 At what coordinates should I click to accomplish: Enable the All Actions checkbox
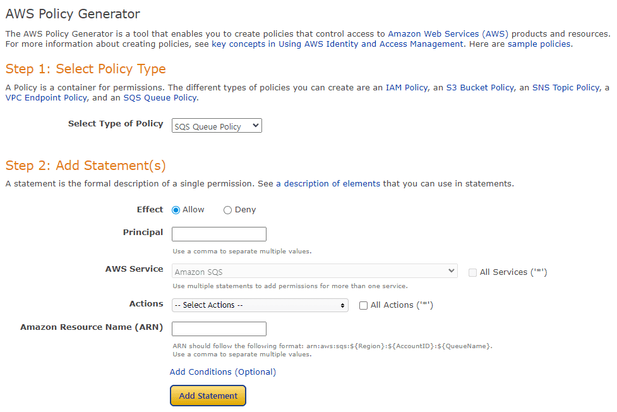(x=363, y=305)
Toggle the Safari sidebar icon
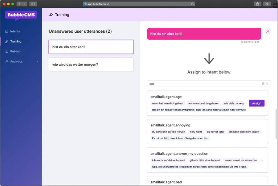The width and height of the screenshot is (278, 186). point(33,4)
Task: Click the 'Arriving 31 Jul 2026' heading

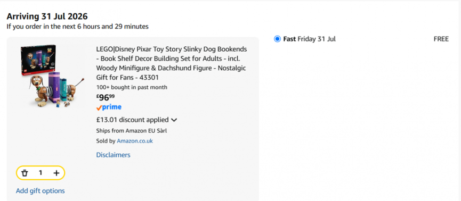Action: [47, 16]
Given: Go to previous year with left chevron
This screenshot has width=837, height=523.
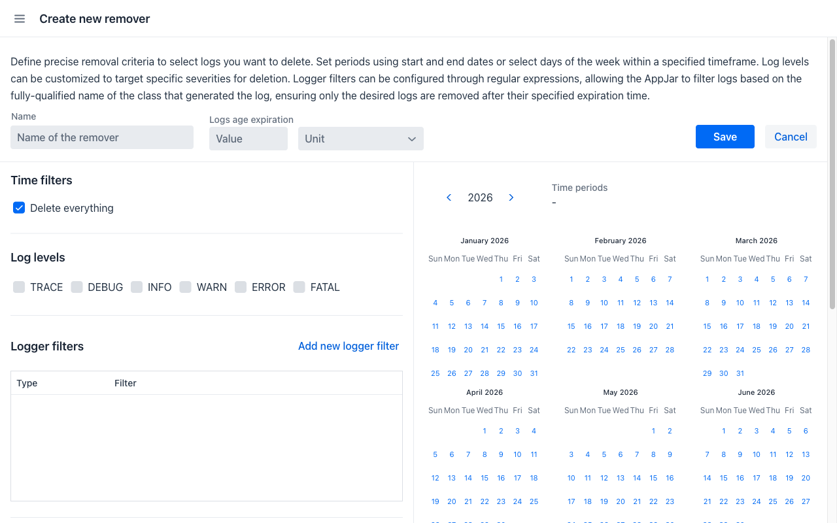Looking at the screenshot, I should (x=449, y=197).
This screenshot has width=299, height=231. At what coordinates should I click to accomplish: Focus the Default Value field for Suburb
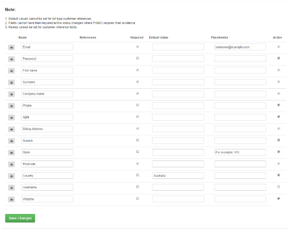(x=178, y=140)
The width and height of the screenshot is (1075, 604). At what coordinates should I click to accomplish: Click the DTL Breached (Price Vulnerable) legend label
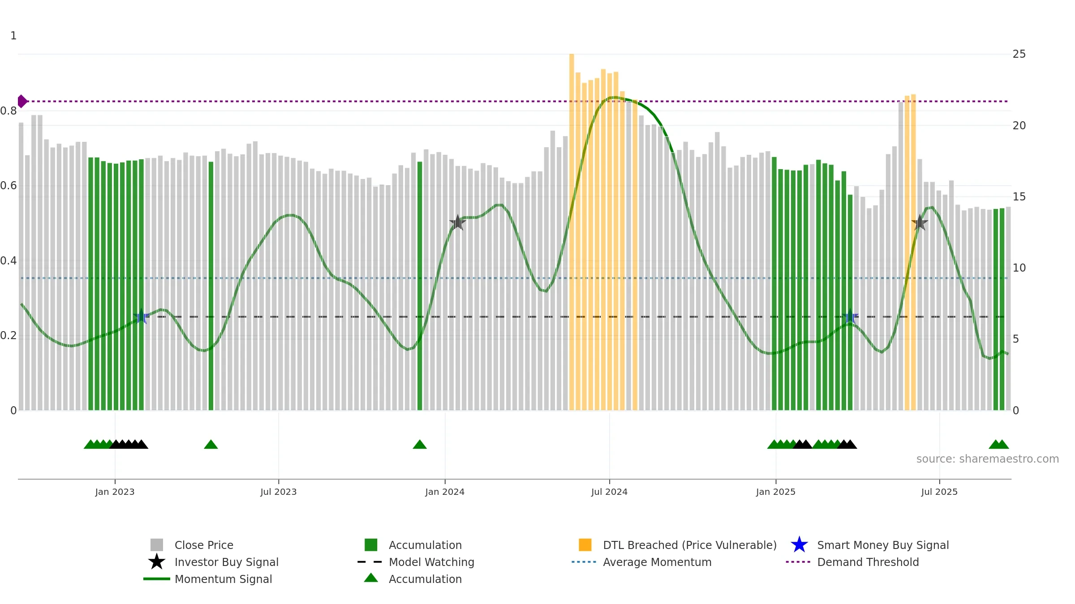[x=690, y=545]
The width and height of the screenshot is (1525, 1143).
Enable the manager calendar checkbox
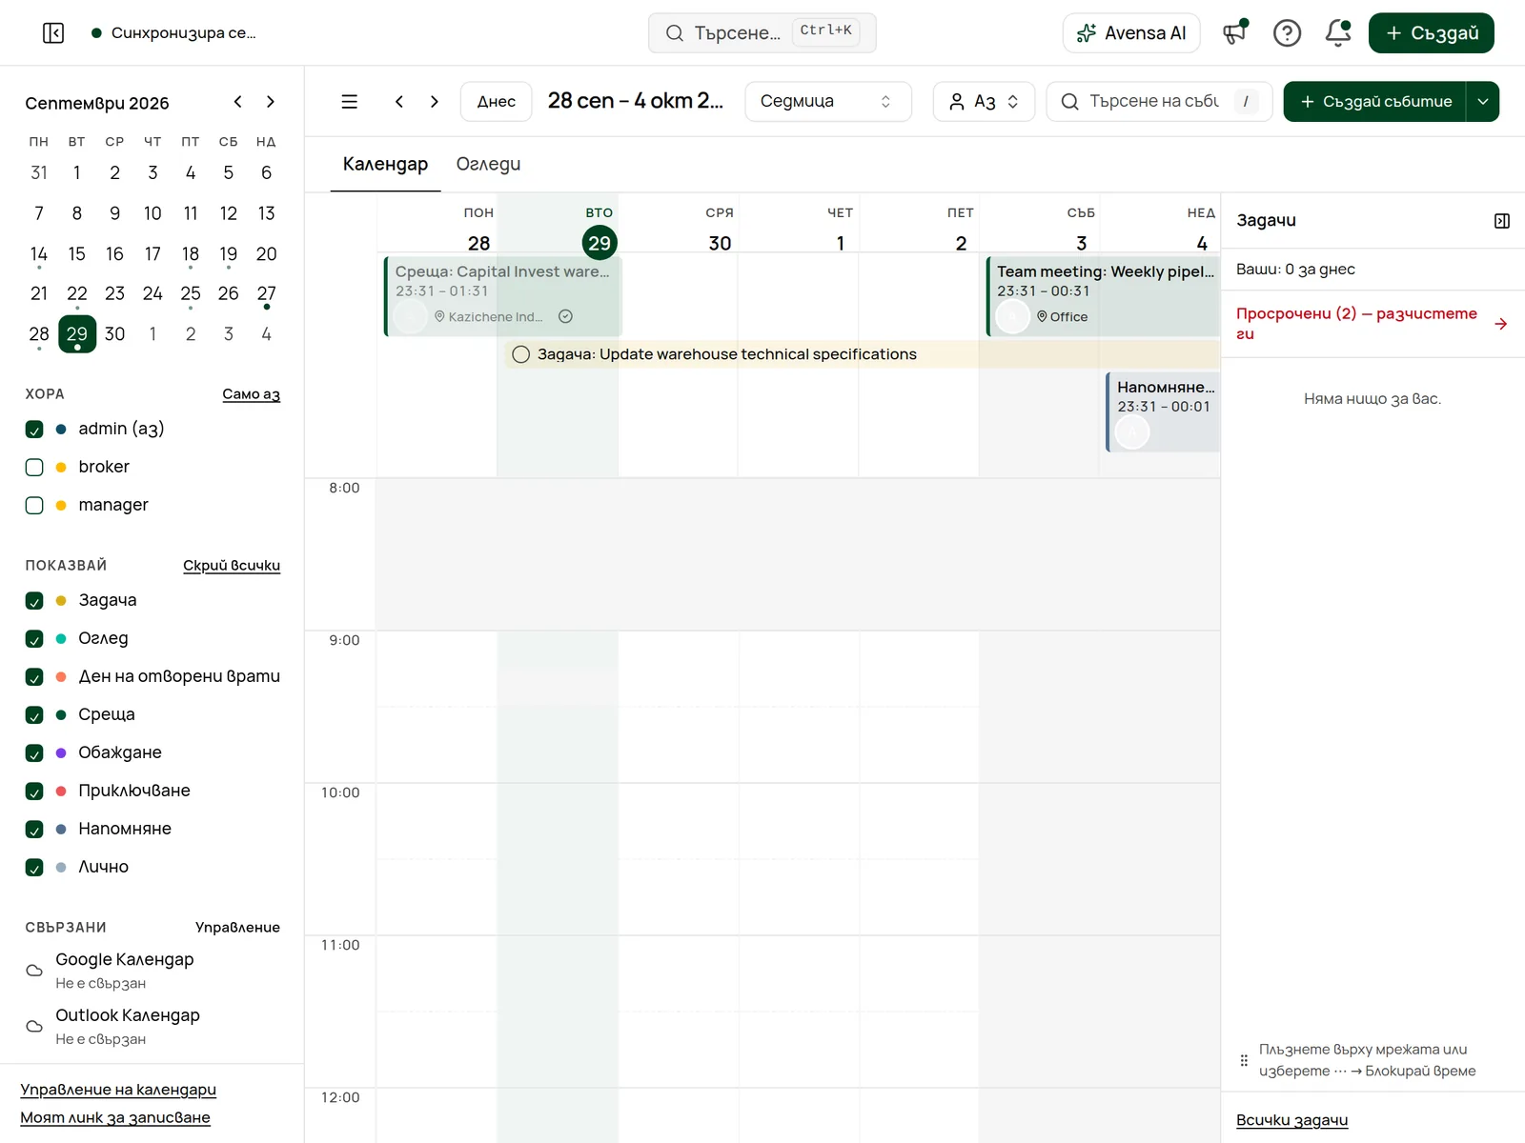coord(34,505)
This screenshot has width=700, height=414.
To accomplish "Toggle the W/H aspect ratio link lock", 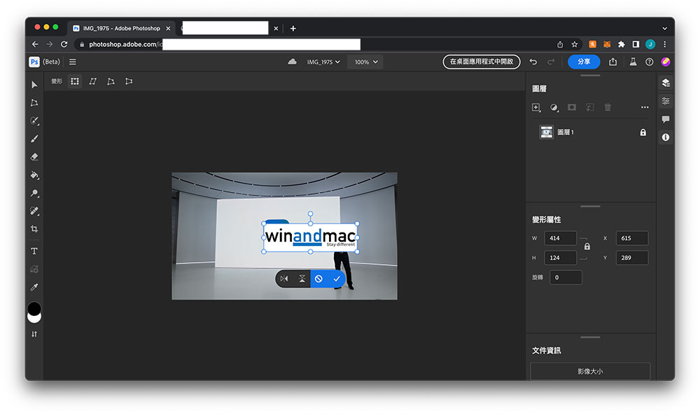I will pyautogui.click(x=587, y=247).
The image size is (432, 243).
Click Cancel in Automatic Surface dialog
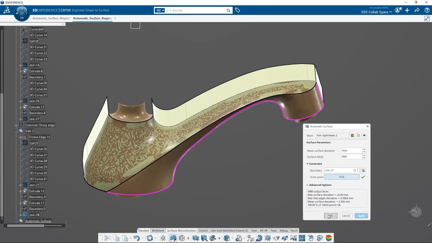pyautogui.click(x=346, y=216)
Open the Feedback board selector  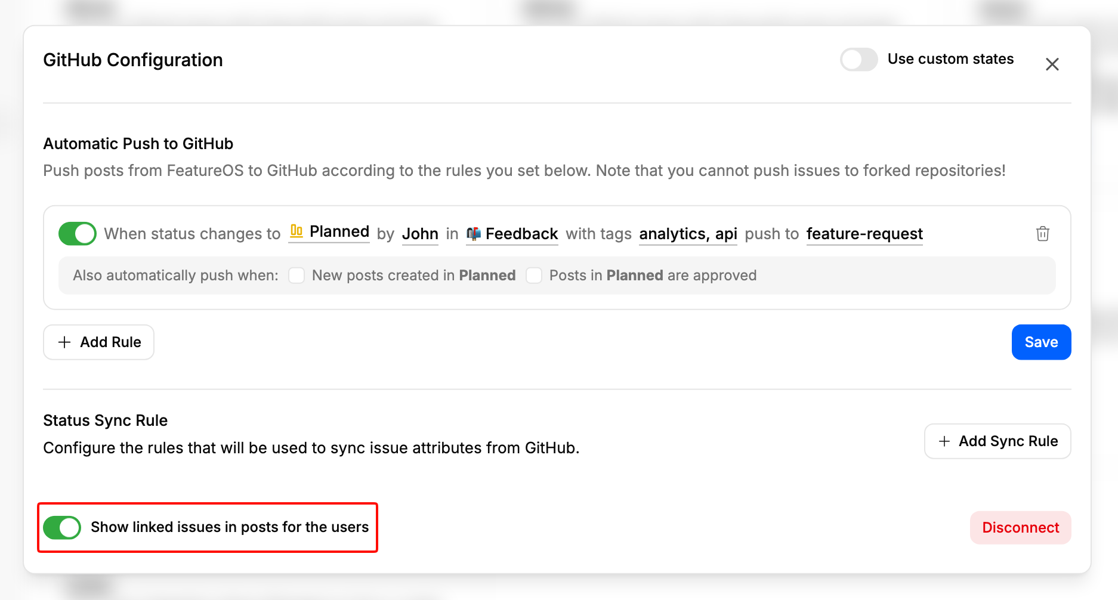pyautogui.click(x=512, y=234)
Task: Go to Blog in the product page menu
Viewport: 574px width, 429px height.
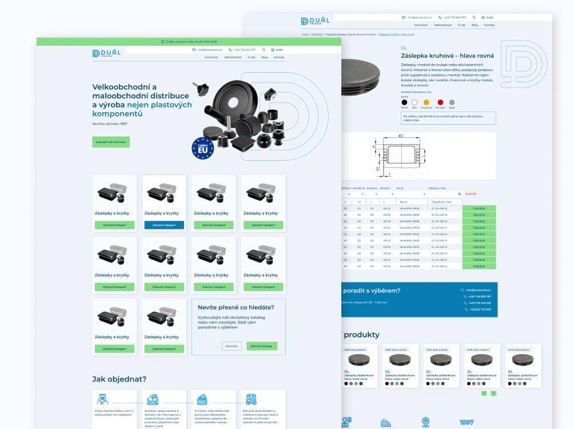Action: 475,25
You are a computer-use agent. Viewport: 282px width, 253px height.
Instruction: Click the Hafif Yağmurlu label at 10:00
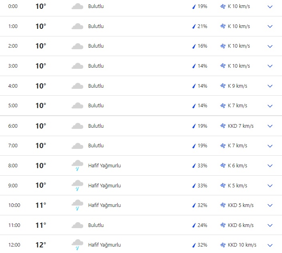click(104, 205)
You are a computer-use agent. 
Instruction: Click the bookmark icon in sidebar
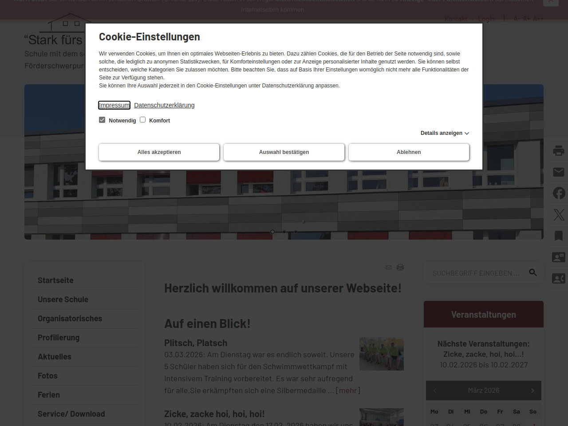click(558, 236)
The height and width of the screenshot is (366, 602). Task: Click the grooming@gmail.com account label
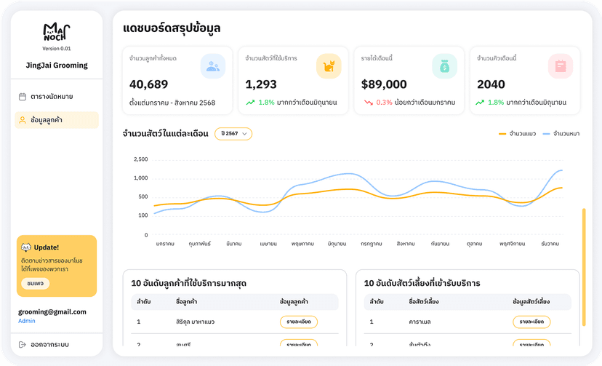coord(52,311)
▬▬▬▬▬▬
§ **EXERCISE AIM**: Find the word "computer" in the entries above and gather every line that holds it.

§ **WRITTEN SOLUTION**:
You are a computer-use agent. Viewport: 282px width, 253px height.
You are a computer-use agent. 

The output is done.